AFRICA AND MIDDLE EAST: Nigerians flee Boko Haram massacres; drone strikes kill four al Qaeda members in Yemen. Meanwhile, U.S. and Iranian lawmakers fight similar legislative fights.

The New York Times’ Adam Nossiter: “The peril these refugees have escaped is pressing in on Maiduguri — the city has sustained three Boko Haram attacks in the past week and explosions can be heard here every night — providing a rare glimpse into the militant group’s dystopian vision of Islamist rule.”

The New York Times’ Shuaib Almosawa and Rob Nordland on al Qaeda confirming the death of four members in a drone strike in Yemen: “One of them, the statement said, was Harith al-Nadhari, an ideologue who had publicly praised the attack on the French satirical newspaper Charlie Hebdo.”

The Wall Street Journal’s Bill Spindle: “As sanctions hawks in the U.S. Congress butt heads with President Barack Obama over negotiations with Iran, a similar battle on the Iranian side has been playing out between President Hasan Rouhani, who has staked his political future on cutting a deal with the West, and his ultra-hard-line opponents.”

The New York Times’ Julie Hirschfeld Davis and Ashley Parker on the rift between U.S. Sen. Robert Menendez (D-N.J.) and President Obama on Cuba and Iran: “Deep policy and political divisions remain between Mr. Obama and the senator, one of the Democrats best positioned to defend the administration’s foreign policy in Congress.”

SURVEILLANCE: Britain tells Germany to back off on American spying.

The Telegraph’s Justin Huggler: “British intelligence officials have threatened to stop sharing information if Germany presses ahead with a parliamentary inquiry into British and American spying, a German news magazine claims.”

NORTH KOREA: U.S. lawmakers consider more sanctions against Pyongyang.

Reuters’s Patricia Zengerle: “U.S. lawmakers introduced legislation on Thursday to broaden sanctions against North Korea by imposing stiffer punishments on international companies that do business with Pyongyang.”

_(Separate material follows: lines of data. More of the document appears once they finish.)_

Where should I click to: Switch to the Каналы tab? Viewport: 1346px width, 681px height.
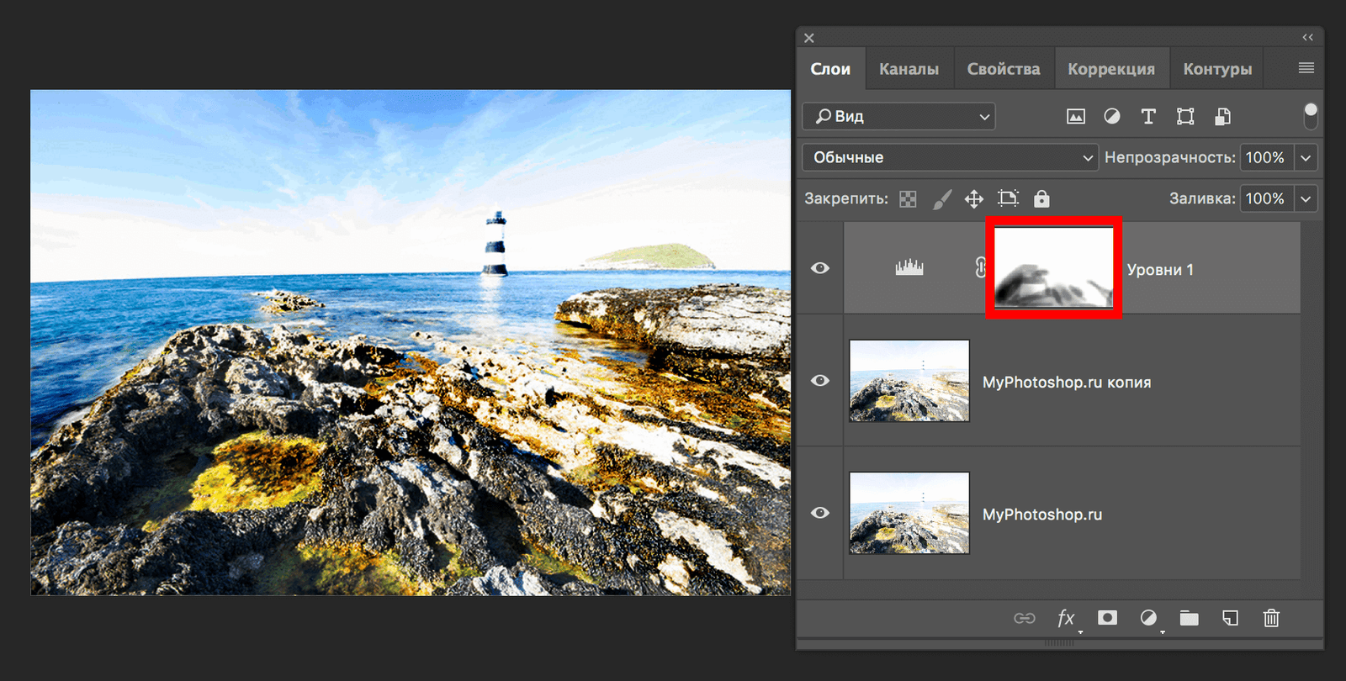(909, 69)
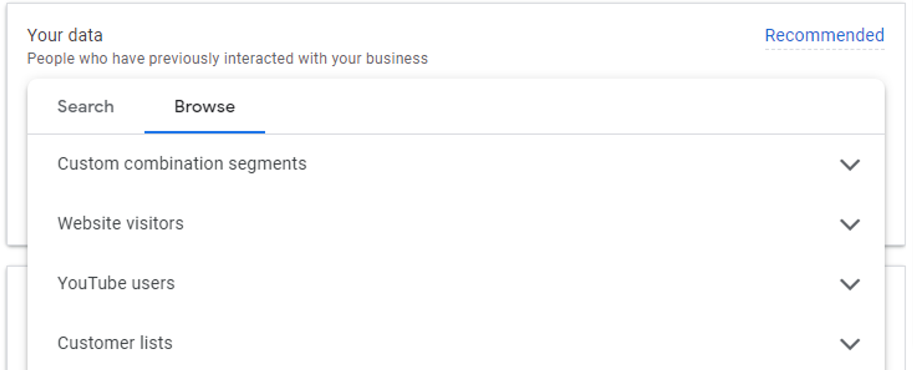Click the Your data heading

click(x=65, y=35)
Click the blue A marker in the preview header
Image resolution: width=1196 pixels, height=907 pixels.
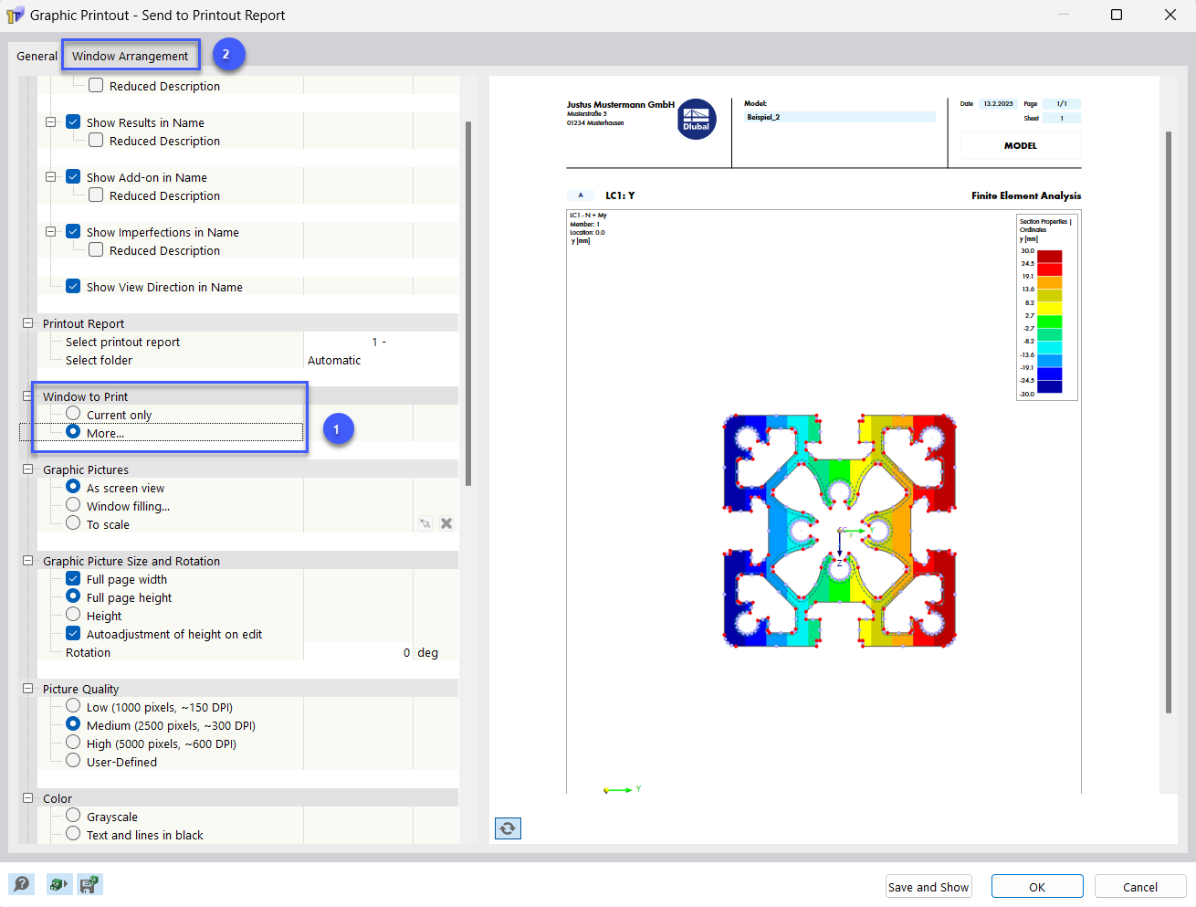(581, 195)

HACKING SCANDALS: North Korea’s Sony hack claims a victim, and an American health insurer falls victim to an attack.

The Washington Post’s Cecilia Kang on the resignation of top Sony executive Amy Pascal, “months after she endured a prolonged public relations disaster when hacked private e-mails showed her making racially charged jokes about the president.”

The Washington Post’s Drew Harwell and Ellen Nakashima on the security breach at health insurer Anthem: “Investigators suspect Chinese hackers may be responsible for the breach, according to an individual briefed on some aspects of the probe.”

EBOLA: The fight to stop the disease’s spread isn’t over yet.

The BBC on the first weekly increase in Ebola cases in 2015: “The number of new cases of Ebola went up in all three of West Africa’s worst-hit countries in the last week of January, the World Health Organization (WHO) said on Wednesday.”

REVOLVING DOOR

The Santa Clarita Valley Signal’s Luke Money on former Rep. Buck McKeon’s new consulting firm: The “McKeon Group LLC, will provide ‘strategic analysis, advocacy and comprehensive government relations for its clients.’”

AND FINALLY, FP’s David Francis on a world leader Congress and the White House can agree on: “Pope Francis, the widely popular reformist leader of the world’s 1.2 billion Catholics, is scheduled to address a Sept. 24 joint session of Congress during his first visit to the United States.”